Stacy Becker, Vice President, Programs | 02/10/2017

I had a conversation last week with the executive director of a free clinic. The clinic provides roughly $3 million a year in healthcare services to people who are uninsured. The clinic’s board of directors hopes to move beyond a business model reliant solely on grants, but is being confronted with demands to “prove savings” as a condition of financial support.

Compare the clinic’s experience with that of an entrepreneur I recently sat next to on a plane. His company had developed an app to remind patients of their doctors’ appointments or to pick up their medications. For this service, his company was paid a fee for every patient transaction (e.g., each doctor’s appointment attended or every prescription picked up) as well as a per patient, per month fee by insurers. Curious, I asked him what he had been required to provide by way of proof that his app would positively impact their bottom lines. His response: Nobody asked.

These two examples, although anecdotal, demonstrate opposite ends of the spectrum in the application of Return on Investment (ROI). The entire healthcare field is wrestling with the concept of ROI, and for the moment, we have very uneven standards, even as we move toward value-based payments.

GIVEN DATA =>

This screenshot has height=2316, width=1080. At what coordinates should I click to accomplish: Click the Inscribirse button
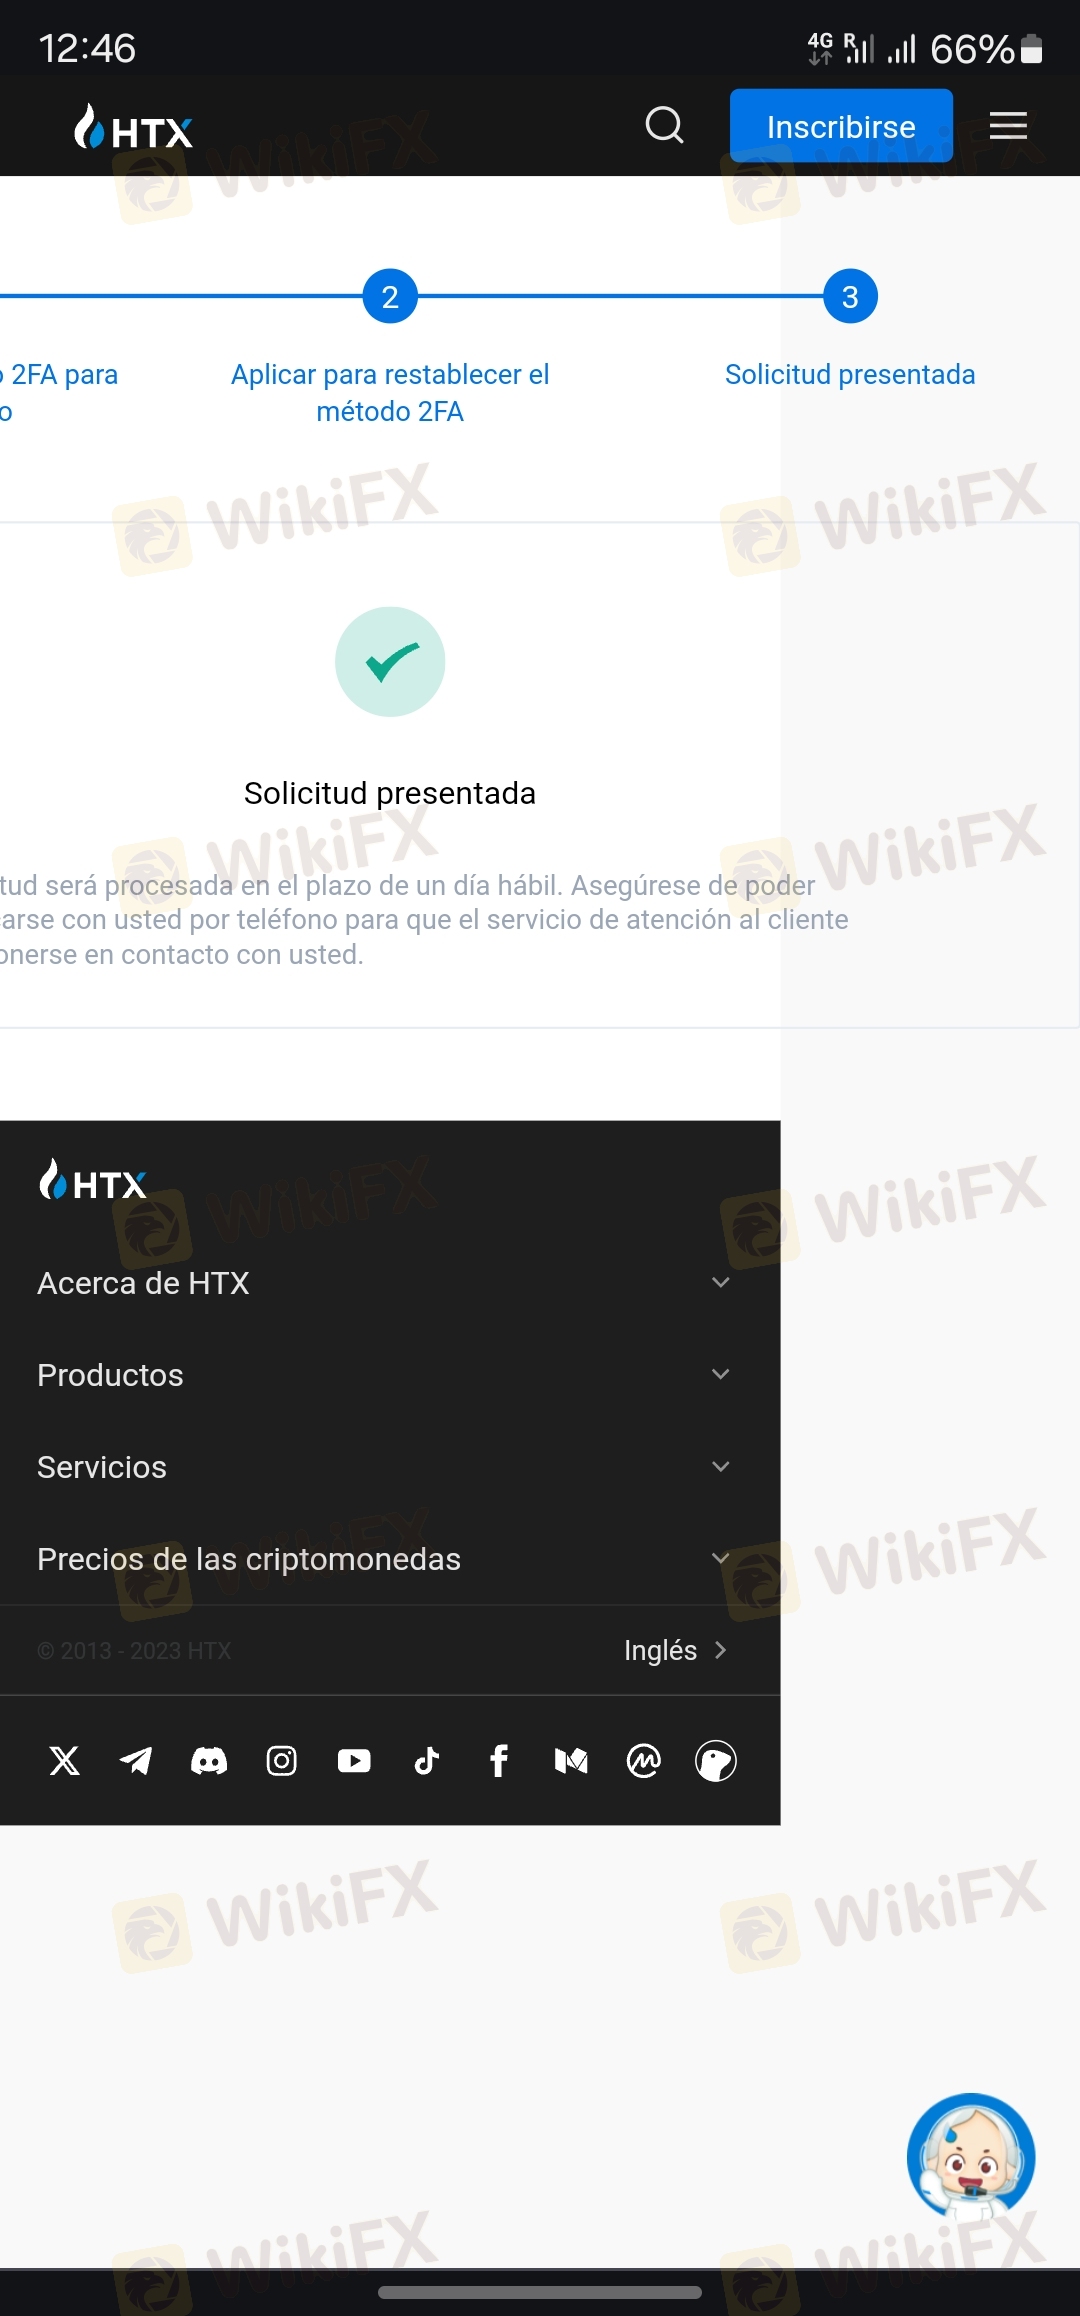841,126
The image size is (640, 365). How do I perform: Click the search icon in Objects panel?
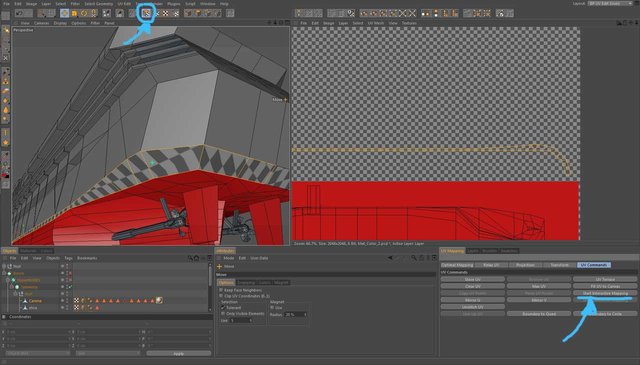[x=190, y=258]
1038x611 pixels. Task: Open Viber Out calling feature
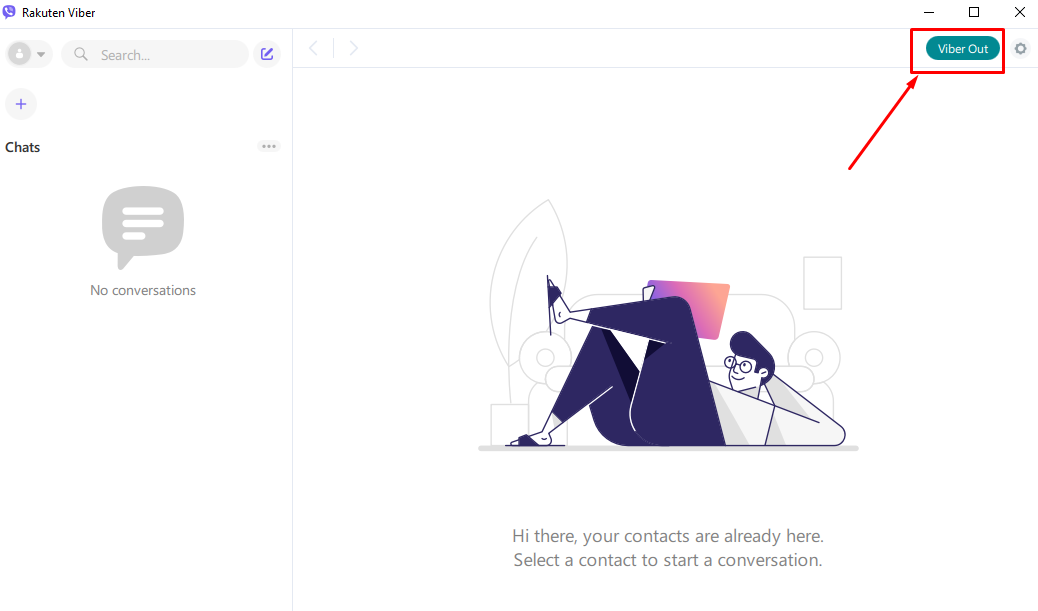tap(961, 48)
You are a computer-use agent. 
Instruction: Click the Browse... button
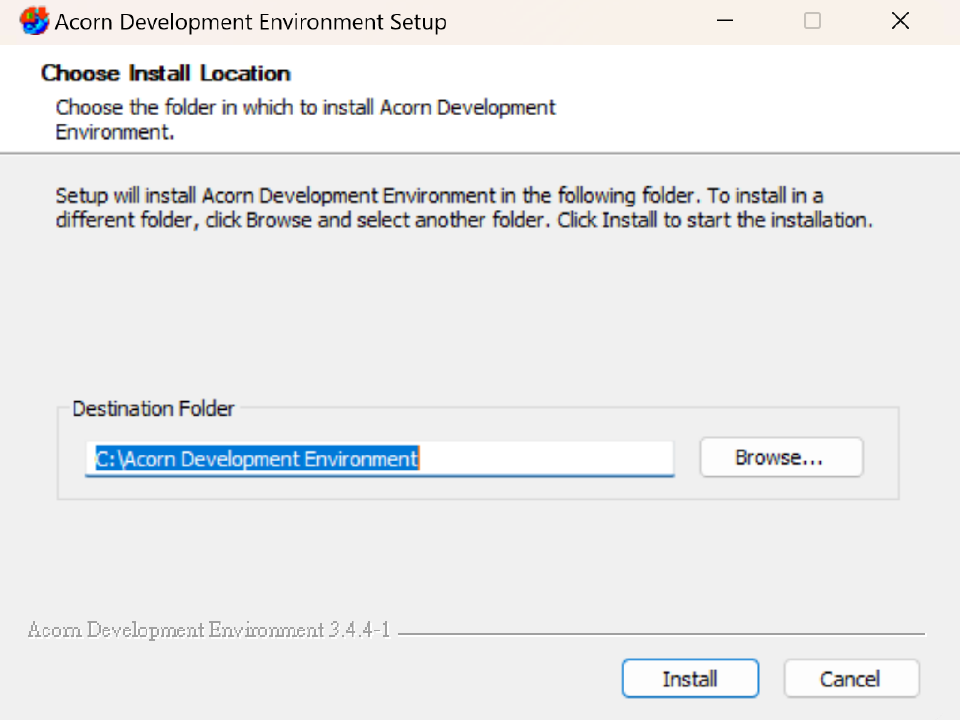click(x=780, y=458)
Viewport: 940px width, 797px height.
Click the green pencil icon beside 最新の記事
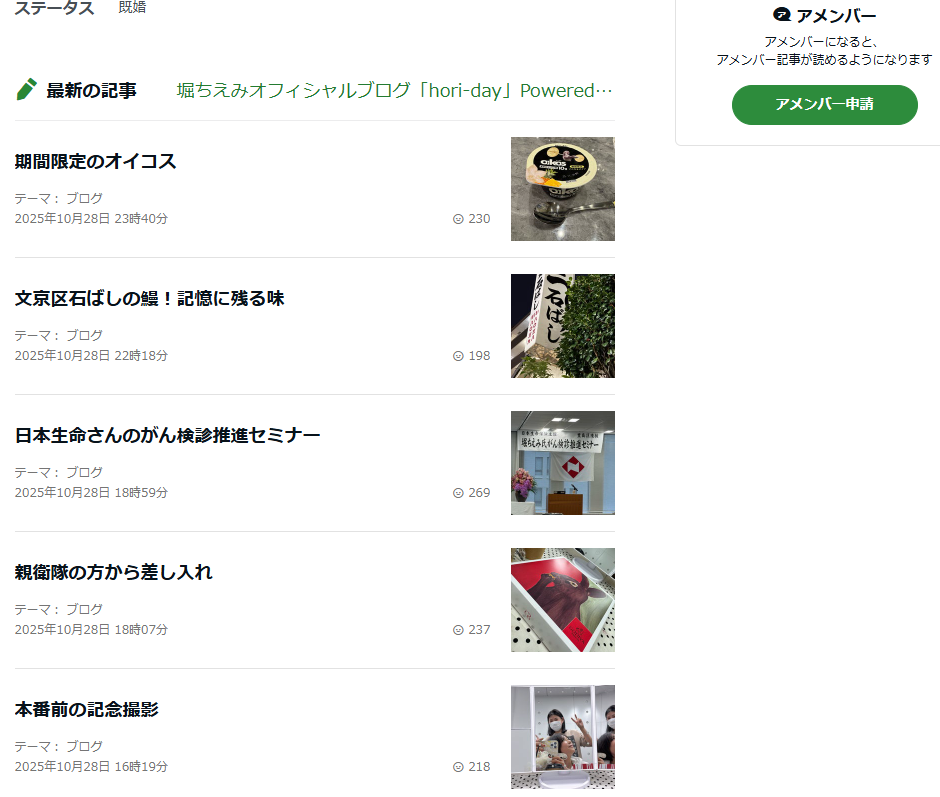pyautogui.click(x=26, y=90)
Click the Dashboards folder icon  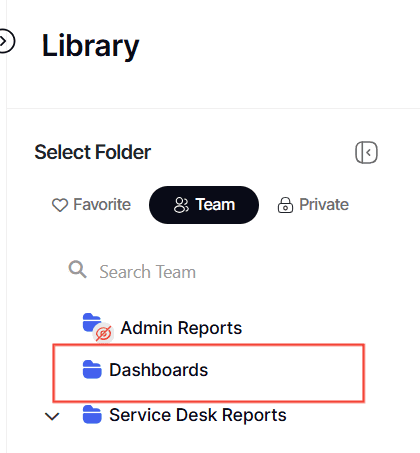click(x=92, y=369)
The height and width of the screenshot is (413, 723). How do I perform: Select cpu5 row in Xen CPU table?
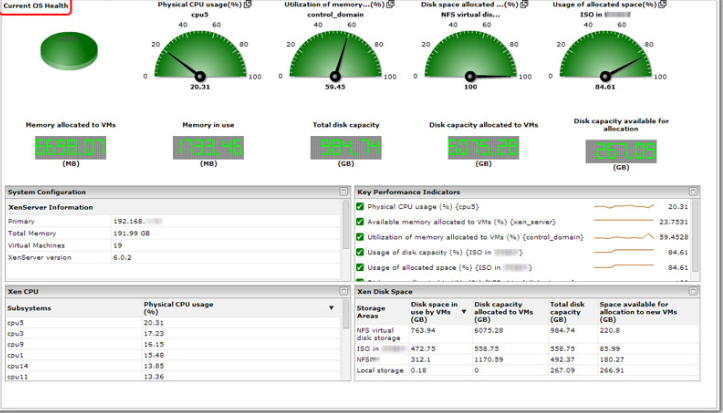15,323
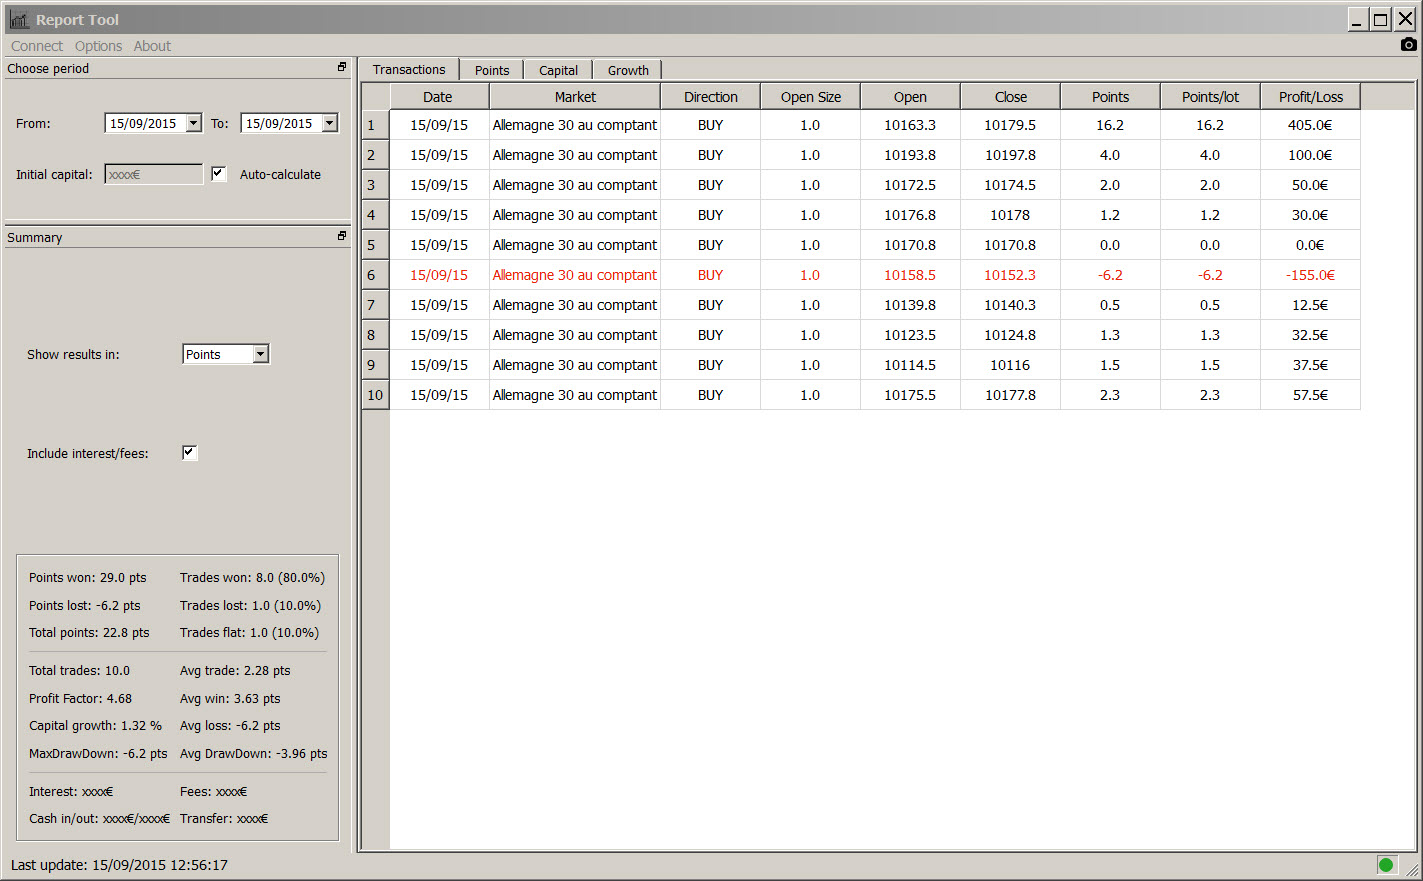Switch to the Growth tab
The image size is (1423, 881).
coord(628,70)
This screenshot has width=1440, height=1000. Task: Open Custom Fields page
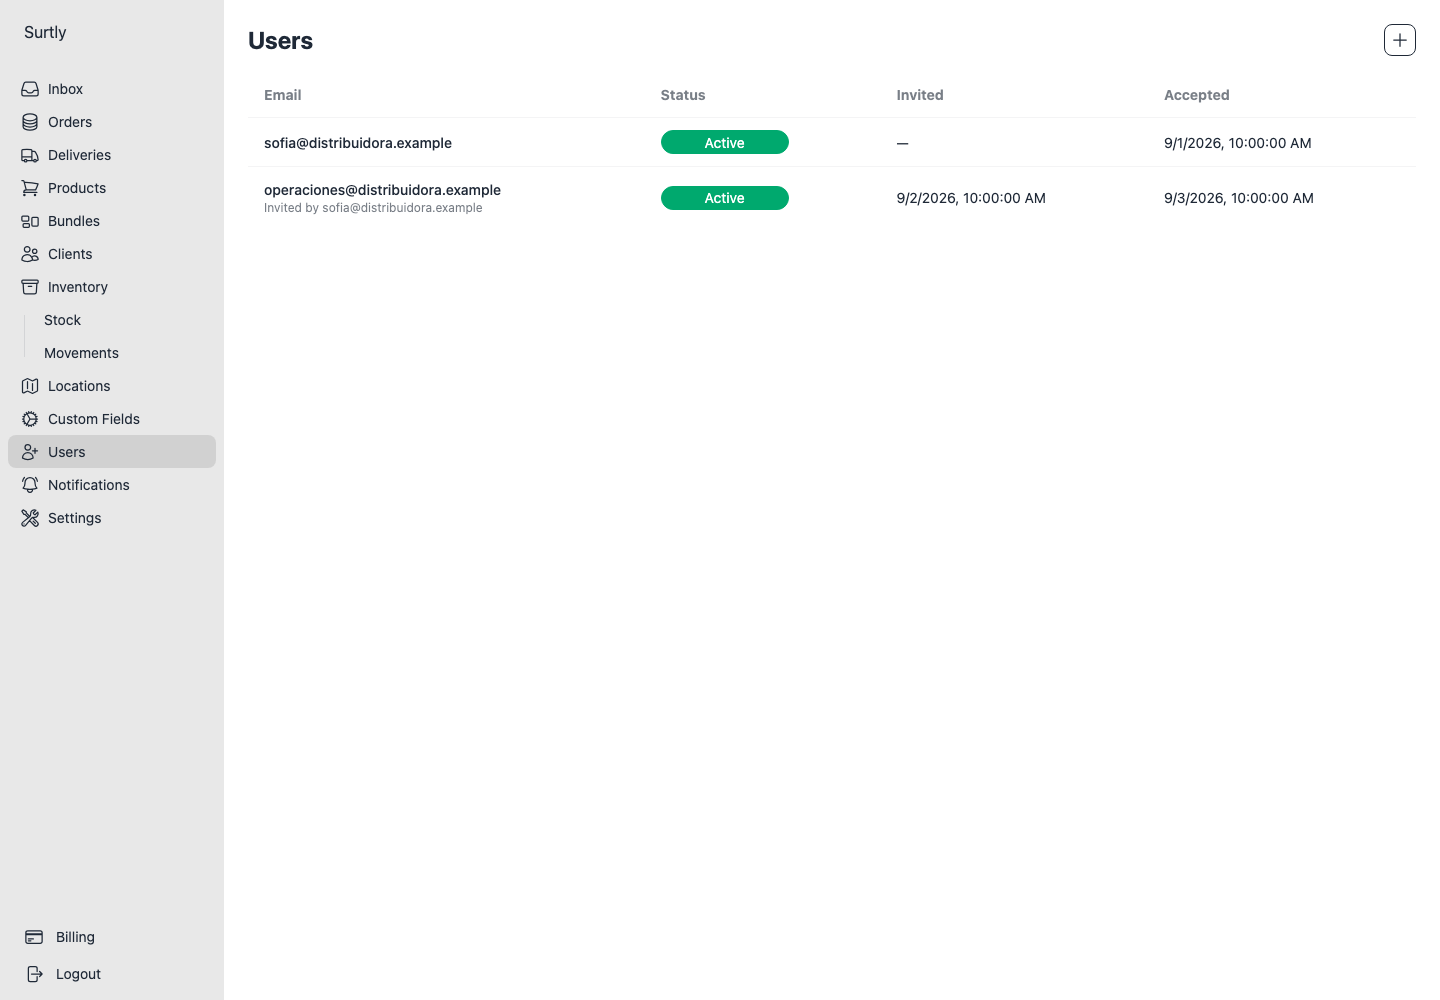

TASK INSTRUCTIONS =>
[A] Rewrite the paragraph of the healthcare ROI passage that begins "Compare the clinic’s experience" as a brief bulleted list that keeps its main facts.
[B] Translate this sentence from the healthcare ROI passage into Spanish: "The entire healthcare field is wrestling with the concept of ROI, and for the moment, we have very uneven standards, even as we move toward value-based payments."
[C] Resume the healthcare ROI passage, picking up after its final sentence.
The records were taken from a separate source.

TASK-BY-TASK RESULTS =>
[A]
- The clinic's experience contrasts with that of an entrepreneur met on a plane.
- His company's app reminds patients of doctors' appointments and prompts them to pick up medications.
- The company earns a fee for every patient transaction, such as each appointment attended or prescription picked up, and insurers also pay it a per-patient, per-month fee.
- When asked what proof he had given that the app would help insurers' bottom lines, he said nobody had asked.

[B] Todo el sector de la salud está lidiando con el concepto de ROI y, por el momento, tenemos estándares muy desiguales, incluso mientras avanzamos hacia los pagos basados en el valor.

[C]
In my view, ROI is an important concept. However, it is often inappropriately applied to population health. Those in the field of population health are routinely challenged to “show me the ROI.” But how often are health care providers — or the purveyors of new pharmaceuticals or medical devices — required to “prove savings” (or, in the stories above, even effectiveness) as a condition of being paid for the good or service being offered?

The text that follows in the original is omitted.